Can be included using source("plotting_functions.R") in any other script.
****************************popgen_analysis_revisions.R**********************************
PURPOSE
This script is where most of the analysis happened for the population genomics paper. This script is divided into sections:
FILES
-contains the file locations of most of the files necessary for the analysis
PLOT THE POINTS ON A MAP
-generates Fig. 1 (points on a map)
TEST FOR ISOLATION BY DISTANCE
-runs Mantel tests on average pairwise Fsts and SNP-by-SNP Fsts
-contains function pairwise.fst()
POPULATION STRUCTURE
-runs Adegenet on file output from plink (subsetA.raw)
-analyzes PCAdapt output to identify best K value
-plots Figure 2 using plotting.structure() function in plotting_functions.R
OUTLIER ANALYSES
-begins with the prep work to run Bayenv2 (must run this before run_bayenv2.sh or run_bayenv2_environ.sh)
-The bit after "#####GET OUTPUT" under Bayenv2 is the analysis of the Bayenv outliers, both the environmental associations and XTX
-Analyzes global Fst outliers from calculate_global_fsts
-Analyzes PCAdapt local adaptation Bayes Factors
-compares all of the outlier analyses and creates Figures 3 (plus Appendix 2 and some others)
PST-FST
-contains function pairwise.pst() which calculates pairwise Pst
-contains function all.traits.pst.mantel() which runs mantel tests on pairwise Pst matrices for all of the traits in a data frame
-contains fst.pst.byloc() which compares pairwise Pst matrices and pairwise Fst matrices, looping through all SNPs in a ped file.

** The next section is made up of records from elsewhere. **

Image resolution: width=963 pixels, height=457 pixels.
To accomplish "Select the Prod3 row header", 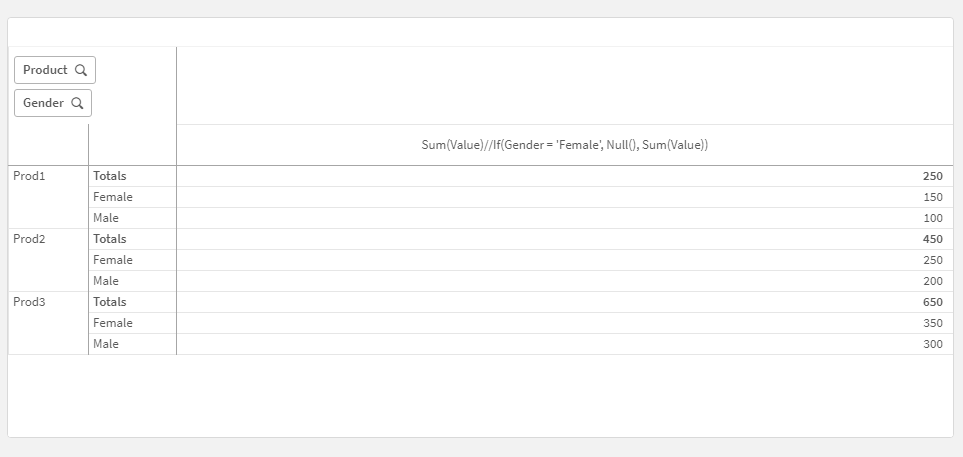I will (x=30, y=302).
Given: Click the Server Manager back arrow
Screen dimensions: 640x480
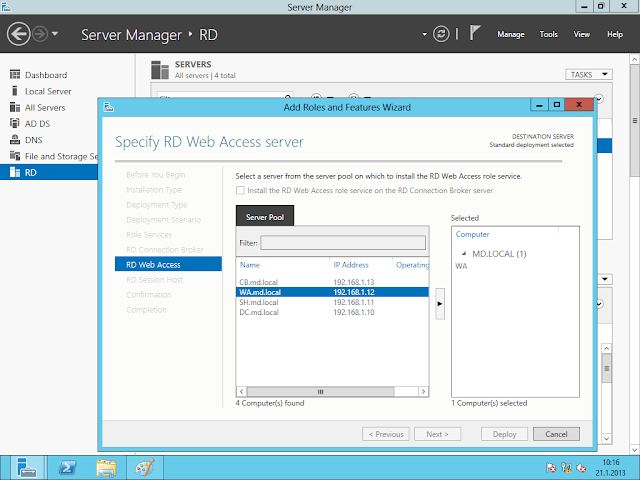Looking at the screenshot, I should [x=18, y=34].
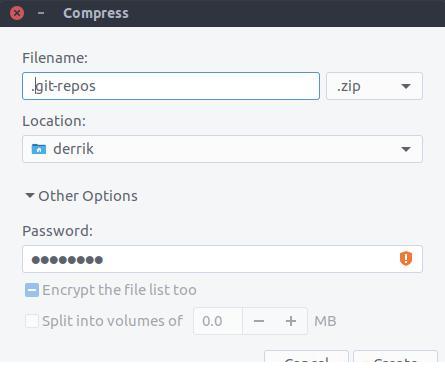Viewport: 445px width, 385px height.
Task: Click the home folder icon beside derrik
Action: coord(39,149)
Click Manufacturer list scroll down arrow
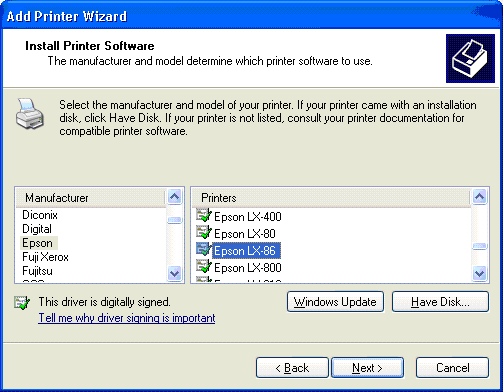Viewport: 503px width, 392px height. 175,274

-analyzes Pst matrices and outputs all loci associated with Pst.
-runs PCA on traits and then does Pst analysis on PC scores.
-Plots Figures 4 and 5
-Also includes the same analysis with standardized traits, although this was not included in the analysis for the paper
P-MATRIX
-contains calc.pmat(), which calculates the p-matrix for a population
-calculates P-matrices and writes them to file.
"BLOWS METHOD":
-calc.sim() calculates the similarity matrix
-generate.sim.mat() generates similarity matrices using calc.sim() for a set of P-matrices
-find.pmax() calculates the leading eigenvector of the P-matrix (pmax)
-vector.correlations() compares the leading eigenvecotrs between two populations
-calc.h() calculates the H matrix (common subspace matrix)
-pop.h.angle() calculates the angle between the leading eigenvector of the common subspace matrix and the P-matrix for a population.
-Two analyses: pairwise and common subspace. Common subspace was actually used in the paper
"TENSORS"
-covtensor() does the analysis. It's modified from the Aguirre et al. 2013 supplementary material.
-max.eig.val() determines which eigenvector explains the most variation in eigentensors
-the tensor analysis is contained here.
-Plot Figure 6.
-Plots figures for Supplementary File 3.